In the expansion draft thread, why does one poster expect the Grizzlies to drop Michael Dickerson? Answer in one to three sentences.

* Begin TEXT BLOCK *

# The Expansion Draft!!!!!!!!!!



## shaqdaddy

I was thinking how crazy the expansion draft will be. Will their be any decent player IE Penny Hardaway, that will be put in the draft. I think theams can lock 8 players, what players will be available? I wasn't a big b-ball fan when the canadian teams were formed. How will the process work?


----------



## rynobot

I think you'll see a bunch of overpaid players avaliable and players that barley belong in the league avaliable.


----------



## shaqdaddy

thrre could be some good players with contracts teams want to get rid of Austin Crosere, Stodimire, Spre...Bonzi?


----------



## rynobot

they will probably be avalible, Allan Houston should be avalible in the draft too.


----------



## aquaitious

> Originally posted by <b>rynobot</b>!
> I think you'll see a bunch of overpaid players avaliable and players that barley belong in the league avaliable.


Hehe, I am not worried about my C's doing that, but I am about the Nets...

Anyway, here are the 4 I am dropping already.

Bremer
Wollkowisky (sp?)
Sundov
Brown

those guys just suck according to our coach, so whats the point of having them?


----------



## rynobot

Well, we have a whole nother season till the Expansion draft so I every roster will be differnet then this year.


----------



## spartanfan2003

Michael Dickerson makes a tonne of money. He is a starter for the Grizz, but he is injured now. I expect that the Grizz will drop him to clear cap room.

* End TEXT BLOCK *
* Begin EXTRACTED MATERIAL *

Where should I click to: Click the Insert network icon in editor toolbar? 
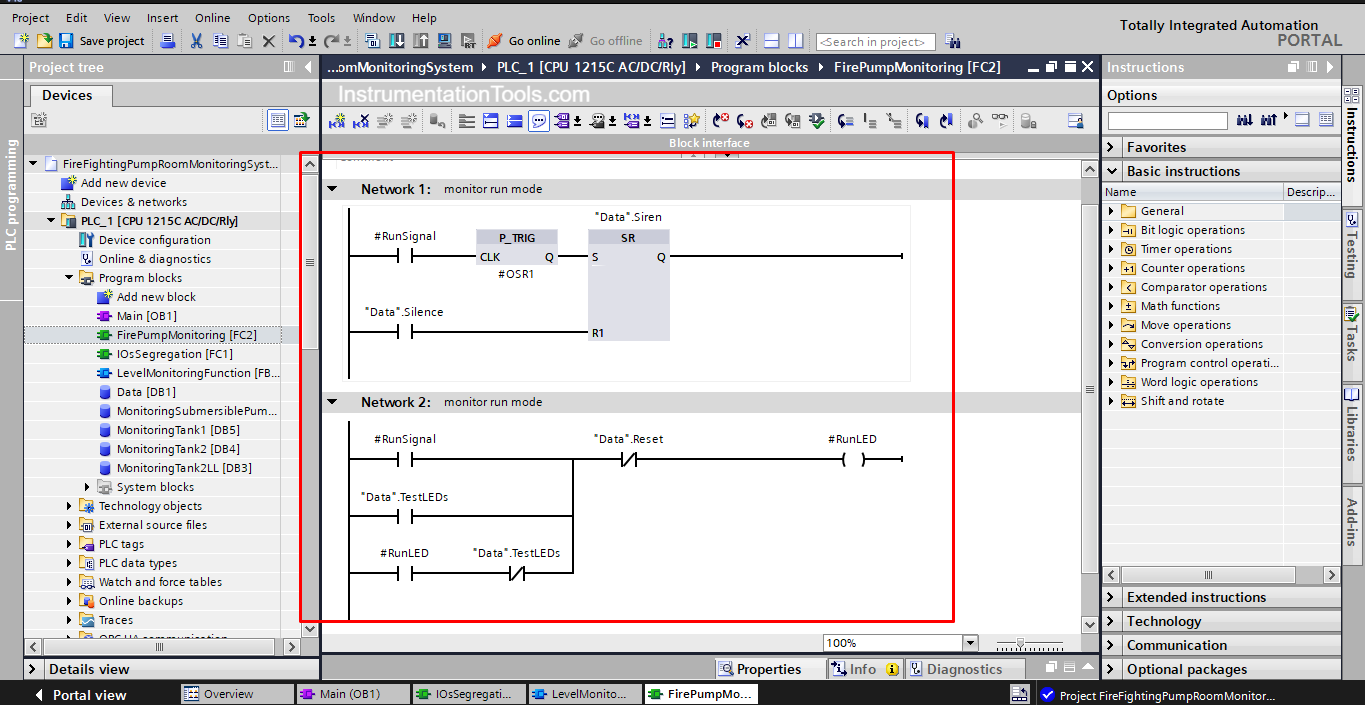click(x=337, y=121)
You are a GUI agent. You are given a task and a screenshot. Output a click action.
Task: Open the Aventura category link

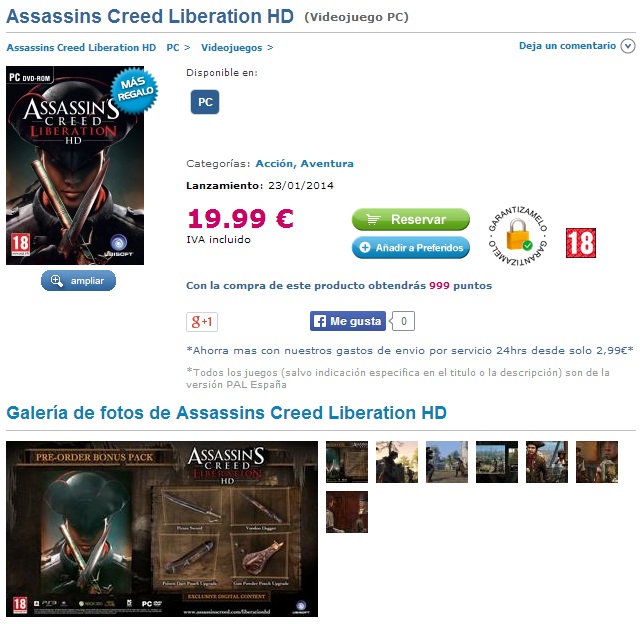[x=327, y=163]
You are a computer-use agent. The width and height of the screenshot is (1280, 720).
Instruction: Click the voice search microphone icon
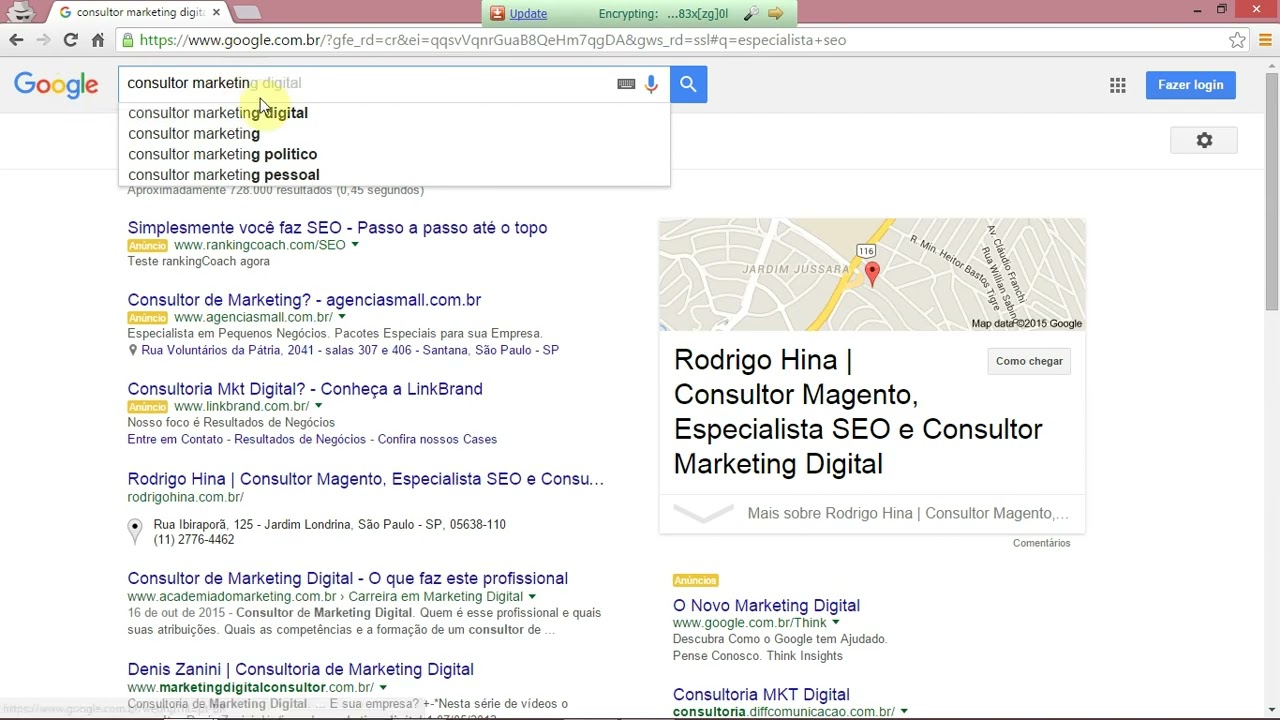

* End EXTRACTED MATERIAL *
* Begin EXTRACTED MATERIAL *

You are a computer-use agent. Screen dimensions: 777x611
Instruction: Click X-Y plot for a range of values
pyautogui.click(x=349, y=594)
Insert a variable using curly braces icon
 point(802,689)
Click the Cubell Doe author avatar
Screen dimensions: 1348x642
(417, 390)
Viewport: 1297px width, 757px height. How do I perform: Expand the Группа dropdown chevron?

* End EXTRACTED MATERIAL *
* Begin EXTRACTED MATERIAL *

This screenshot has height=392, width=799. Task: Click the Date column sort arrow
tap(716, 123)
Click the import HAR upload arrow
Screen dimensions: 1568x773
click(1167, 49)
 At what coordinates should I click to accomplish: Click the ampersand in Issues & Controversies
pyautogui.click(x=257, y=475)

* End EXTRACTED MATERIAL *

* **TASK RESPONSE**
Dickerson makes a lot of money, so the poster expects the Grizzlies to drop him to clear cap room. The poster also notes that he starts for the Grizzlies but is injured now.